# I need a 10g light fixture



## MatPat (Mar 22, 2004)

Anyone have a 10g light fixture thay could bring to the next meeting??? I had been wanting to put another one on the tank but just haven't had the motivation yet. My fixture quit today so I figured there's my motivation 

I only need the fixture and it doesn't have to work, but that would be a bonus. I can trade "green" for it, either plants or cash


----------



## Simpte 27 (Jul 16, 2004)

I have an extra one if you want it Matt. Just say when you would like it. I can stop by anytime but Saturday Afternoon. Or after 2:00pm Friday.


----------



## MatPat (Mar 22, 2004)

For some reason the fixture worked this morning when the timer kicked on??? Probably operator error 

I can still use the fixture just no hurry for it since the other one is working. I've been wanting to try another 15w on the 10g for a while now. Now I will see if Excel alone is enough for 3wpg on a 10g tank  I really don't want to do CO2 on this tank too!
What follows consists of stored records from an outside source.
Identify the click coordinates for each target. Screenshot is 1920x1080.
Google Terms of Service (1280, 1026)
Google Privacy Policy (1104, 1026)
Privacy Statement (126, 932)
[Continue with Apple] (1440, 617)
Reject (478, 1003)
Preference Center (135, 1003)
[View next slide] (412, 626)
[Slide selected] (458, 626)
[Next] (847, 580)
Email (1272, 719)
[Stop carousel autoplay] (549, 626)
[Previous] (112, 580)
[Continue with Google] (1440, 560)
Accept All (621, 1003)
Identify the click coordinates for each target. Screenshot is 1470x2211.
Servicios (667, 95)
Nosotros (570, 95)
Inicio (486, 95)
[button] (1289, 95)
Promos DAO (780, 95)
If you can bring it to the meeting, I would appreciate it!


----------



## Simpte 27 (Jul 16, 2004)

Will do. Is the emmersed setup looking any better?


----------



## turtlehead (Nov 27, 2004)

2wpg is working great without co2 and ferts right now in my tank.


----------



## Simpte 27 (Jul 16, 2004)

turtlehead said:


> 2wpg is working great without co2 and ferts right now in my tank.


???????


----------



## turtlehead (Nov 27, 2004)

http://www.aquaticplantcentral.com/forumapc/showthread.php?p=55894#post55894


----------



## Simpte 27 (Jul 16, 2004)

turtlehead said:


> http://www.aquaticplantcentral.com/forumapc/showthread.php?p=55894#post55894


I'm not sure I understand what this has to do with Matt's emmersed setup.


----------



## turtlehead (Nov 27, 2004)

I'm just saying, that 3wpg will be fine with only excel.


----------



## MatPat (Mar 22, 2004)

Thanks for the input Turtlehead...time will tell on that I'm sure. I don't dose or maintain this tank very well...it is supposed to be a low light low maintenance setup after all  Hopefully things go well with the added light.

As a side note, I replaced the GE Plant and Aquarium lamp that was in this fixture with a GE Fresh and Saltwater (9325K) lamp and am already seeing what appears to be new growth on some of the pearlweed. Of course, changing the light was what caused it not to work in the first place


----------